A Novel Interpretable Ensemble Learning Method for NIR-Based Rapid Characterization of Petroleum Products
Huijing Yu, Yuqiang Li, Wenli Du, Minglei Yang, Xin Peng, Xinjie Wang, Jian Long
Abstract
Near-Infrared (NIR) spectroscopy has become an important analytical tool to perform rapid characterization of petroleum products due to its effectiveness and efficiency. However, NIR analysis is a typical small sample problem and unitary regression model under specific assumption often suffers from poor generalization ability during online implementation. Besides, the interpretability of complex machine learning models is relative incompetent to reveal the variable contribution of wavelength variables, which is significant to guarantee the model reliability in practical application. Thus, this paper proposes a novel ensemble learning algorithm to improve the poor model generalization ability caused by insufficient sample size and complex unexpected online application situations.

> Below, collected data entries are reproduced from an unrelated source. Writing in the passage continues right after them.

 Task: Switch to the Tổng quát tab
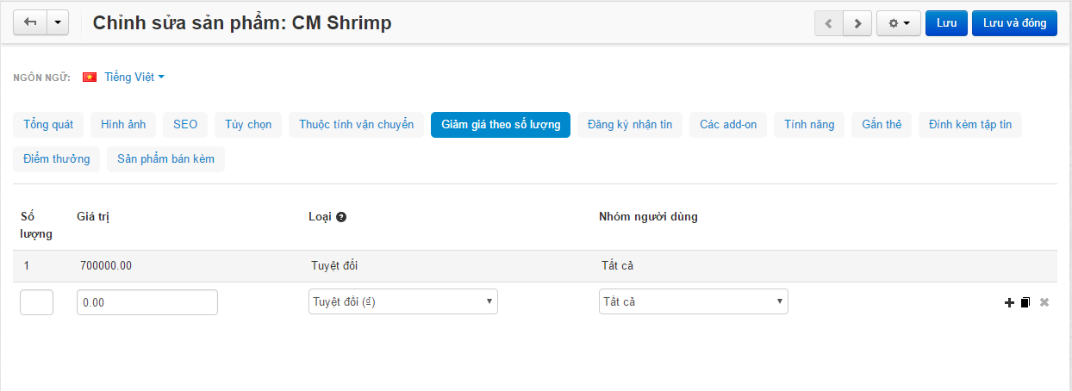(48, 125)
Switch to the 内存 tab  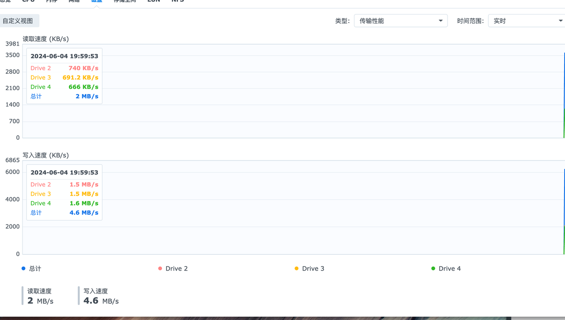click(x=52, y=1)
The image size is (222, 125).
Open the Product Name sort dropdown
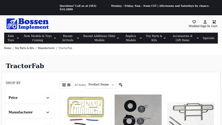coord(101,85)
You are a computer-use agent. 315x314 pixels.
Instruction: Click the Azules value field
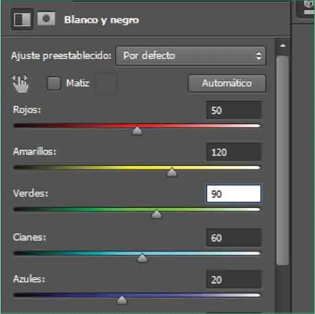[234, 280]
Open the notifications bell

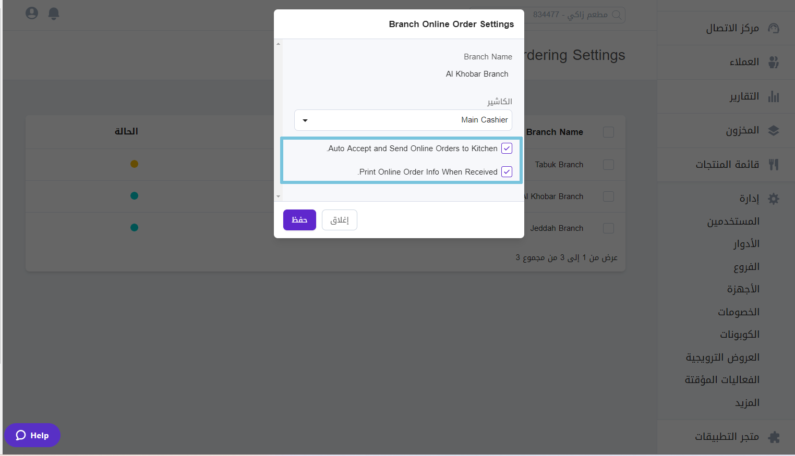pyautogui.click(x=54, y=14)
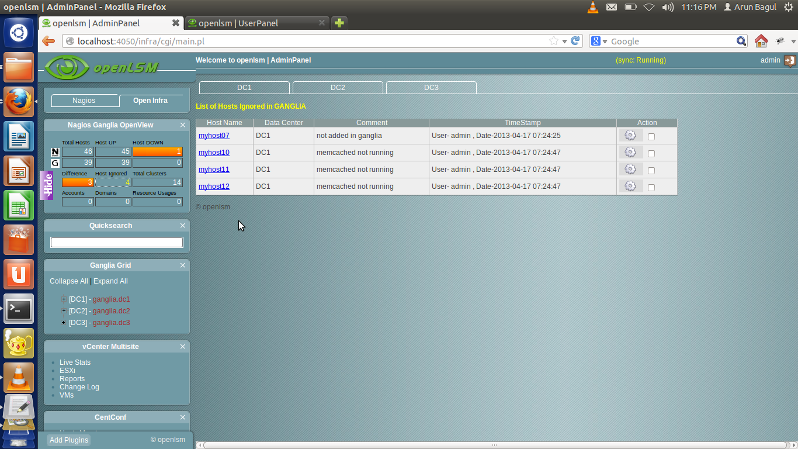Expand the [DC3] - ganglia.dc3 tree node
Image resolution: width=798 pixels, height=449 pixels.
pos(64,322)
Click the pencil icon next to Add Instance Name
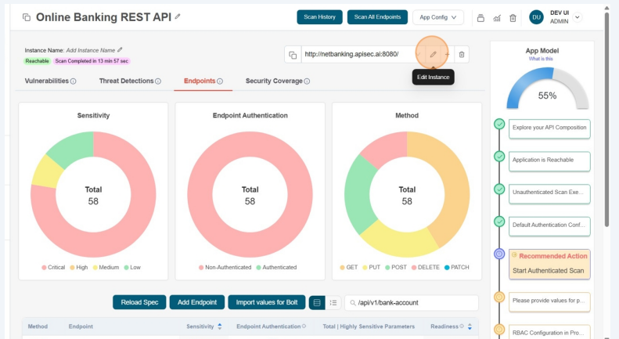 point(120,49)
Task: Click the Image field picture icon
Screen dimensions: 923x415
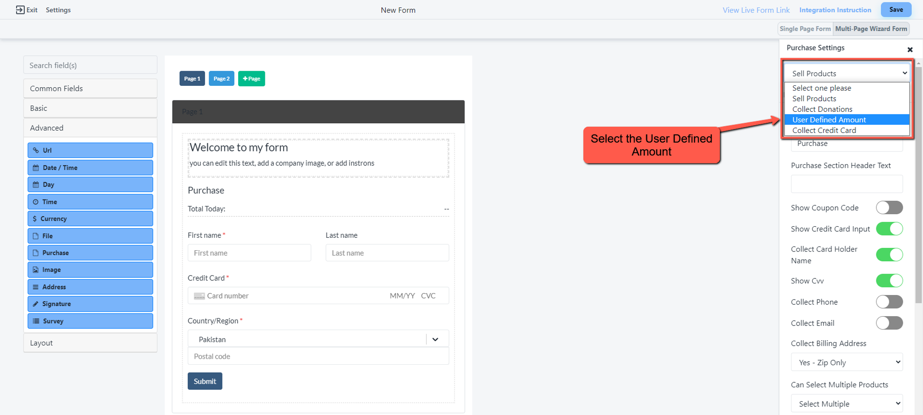Action: coord(36,270)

Furthermore, the constructed model is interpreted by combining model agnostic explanation method with spectral structure knowledge and a novel reliability index is proposed to ensure model reliability in practice. The prediction performance of proposed algorithm is verified using two industrial NIR dataset. Experimental results confirm the effectiveness of proposed ensemble learning algorithm. The model interpretability as well as model reliability are guaranteed by proposed interpretation method.